• Documento:
# # # # #

Anualmente, o governo francês concede subsídios da ordem de 10 bilhões de euros a seus produtores. Países emergente como o Brasil, exportador de commodities agrícolas (trigo e soja, principalmente), costumam criticar este modelo, chamado na União Europeia de Política Agrária Comum (PAC). A lógica da crítica é simples: como pode, num mundo globalizado, nosso produto concorrer com o de outro país que recebe dinheiro vivo do governo? Para esta questão, geralmente a mais delicada nos acordos de livre comércio, o diretor de Desenvolvimento Econômico do Ministério da Agricultura, Patrice de Laurens, já tem resposta pronta. “Nossa política agrícola é das mais antigas do mundo. E seus princípios são a segurança alimentar, normas de qualidade e segurança sanitária.”

# # # # #

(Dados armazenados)

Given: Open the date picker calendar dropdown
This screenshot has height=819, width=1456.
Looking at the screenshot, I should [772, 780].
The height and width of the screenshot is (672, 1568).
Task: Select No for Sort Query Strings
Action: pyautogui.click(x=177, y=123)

# # # # #

• Tarefas:
1: Diga se cada afirmação concorda com o texto sobre os subsídios agrícolas franceses, respondendo sim ou não e citando literalmente as palavras do texto que decidem: (a) o governo francês concede anualmente subsídios de cerca de 10 bilhões de euros a seus produtores; (b) o Brasil exporta principalmente milho e café; (c) Patrice de Laurens é diretor de Desenvolvimento Econômico do Ministério da Agricultura.
2: Retome o texto sobre os subsídios agrícolas franceses a partir do ponto em que ele termina.
As linhas não são necessárias.

• Respostas por tarefa:
1:
(a) Sim: "Anualmente, o governo francês concede subsídios da ordem de 10 bilhões de euros a seus produtores."
(b) Não: "exportador de commodities agrícolas (trigo e soja, principalmente)"
(c) Sim: "o diretor de Desenvolvimento Econômico do Ministério da Agricultura, Patrice de Laurens"

2:
Sobre um possível acordo entre Mercosul e União Europeia, Laurens também mantém os argumentos na ponta da língua. Perspicaz, me observa fazendo a pergunta sobre protecionismo, espera pacientemente a conclusão e, calmamente, dá seu recado ao brasileiro. “Existem questões sensíveis de ambos os lados. Da mesma forma que existem os subsídios na Europa, existe o risco de desmatamento das florestas, não é mesmo?" Percebendo a complexidade do tema e sabendo que o Brasil é acusado de derrubar matas nativas para produzir soja e outras commodities, preferi não polemizar.